C'est assez

Première voix de l'homme, premier corps du corbeau, au train des bandits, une nappe d'eau sur les reins, les nuits bougent sous le sable.Tu te souviens, dit l'homme, de ce peu, de ce trop, de ce lac, de nos différences enchaînées à la survie, de l'abandon à ce qui nous dépasse ? Je me souviens, oui, et tout ce qui nous dépasse nous traverse, j'en garde trace, poussière d'or parsemée sur le corps, les mains, les cheveux. Des plumes de corbeaux à la pelle des lunes sur les montagnes, le front.

*

Quand j'avais vingt-quatre ans, je suis arrivée à Mingan, et on m'a reçue comme une reine, simplement parce les Innus réservent la meilleure part de nourriture à l'étranger. Même si j'étais une inconnue, on ne m'a pas posé de question, on m'a hébergée, nourrie, aimée. Puis, un aîné m'a amenée passer trois mois dans son territoire, en forêt, là où il était né et avait vécu en nomade pendant au moins la moitié de sa vie. Là-bas, on m'a réappris à marcher, à regarder, à respecter l'autre dans l'espace restreint d'une tente.

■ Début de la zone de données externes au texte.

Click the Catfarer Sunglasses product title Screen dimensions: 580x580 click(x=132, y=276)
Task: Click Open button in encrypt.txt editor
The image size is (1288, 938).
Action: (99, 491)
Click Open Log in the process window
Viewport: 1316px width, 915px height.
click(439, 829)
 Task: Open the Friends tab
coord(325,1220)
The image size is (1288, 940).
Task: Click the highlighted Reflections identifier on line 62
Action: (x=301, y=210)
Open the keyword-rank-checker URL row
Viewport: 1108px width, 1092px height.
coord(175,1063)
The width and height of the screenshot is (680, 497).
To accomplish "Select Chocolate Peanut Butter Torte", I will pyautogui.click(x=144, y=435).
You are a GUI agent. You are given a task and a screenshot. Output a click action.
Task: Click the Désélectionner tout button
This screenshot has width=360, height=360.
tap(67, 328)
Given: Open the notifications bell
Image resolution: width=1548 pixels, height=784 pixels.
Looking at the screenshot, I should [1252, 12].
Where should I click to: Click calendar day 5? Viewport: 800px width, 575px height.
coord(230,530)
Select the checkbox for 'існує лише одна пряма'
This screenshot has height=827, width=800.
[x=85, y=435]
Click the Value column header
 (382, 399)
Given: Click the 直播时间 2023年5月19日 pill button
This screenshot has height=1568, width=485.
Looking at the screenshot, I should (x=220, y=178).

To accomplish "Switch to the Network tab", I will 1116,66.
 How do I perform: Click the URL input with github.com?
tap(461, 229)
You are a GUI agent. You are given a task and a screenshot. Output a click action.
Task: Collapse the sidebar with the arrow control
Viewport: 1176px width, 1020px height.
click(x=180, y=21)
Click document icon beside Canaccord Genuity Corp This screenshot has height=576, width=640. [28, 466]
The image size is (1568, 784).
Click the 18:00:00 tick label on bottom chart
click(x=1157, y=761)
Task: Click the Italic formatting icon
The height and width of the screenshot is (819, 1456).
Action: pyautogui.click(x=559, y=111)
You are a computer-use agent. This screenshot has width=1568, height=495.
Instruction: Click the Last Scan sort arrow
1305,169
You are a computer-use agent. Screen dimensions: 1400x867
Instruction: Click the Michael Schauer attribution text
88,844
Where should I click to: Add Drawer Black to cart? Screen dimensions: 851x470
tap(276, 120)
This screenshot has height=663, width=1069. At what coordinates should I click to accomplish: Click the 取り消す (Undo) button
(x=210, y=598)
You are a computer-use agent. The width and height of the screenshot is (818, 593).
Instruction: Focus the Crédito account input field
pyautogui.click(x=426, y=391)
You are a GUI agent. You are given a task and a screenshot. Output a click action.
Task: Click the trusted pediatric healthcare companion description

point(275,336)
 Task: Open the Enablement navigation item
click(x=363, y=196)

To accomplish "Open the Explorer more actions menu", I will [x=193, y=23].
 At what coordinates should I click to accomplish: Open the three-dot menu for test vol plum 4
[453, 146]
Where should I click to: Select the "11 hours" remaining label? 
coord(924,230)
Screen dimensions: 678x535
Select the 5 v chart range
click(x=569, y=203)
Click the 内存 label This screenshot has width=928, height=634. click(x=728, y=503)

On s'est occupé de moi comme on s'occuperait d'un enfant qui ne connaît pas les dangers qui l'entourent. Chaque fois que je retourne chez les Innus, je suis accueillie comme la première fois. On ne m'a jamais fait sentir que je devais quelque chose. Demain, je marcherai avec les Premières Nations, parce qu'une femme ne mange plus depuis dix jours. Thérésa Spence veut simplement être écoutée. Les jours passent et le premier ministre du Canada refuse de la rencontrer. Elle se dit prête à mourir pour qu'on l'écoute. J'ai de la peine. Idle no more. C'est assez. Assez de silence. Assez d'indifférence. Assez de mépris. 
On ne peut pas laisser mourir de faim ceux qui nous ont accueillis, nourris et appris à survivre ici.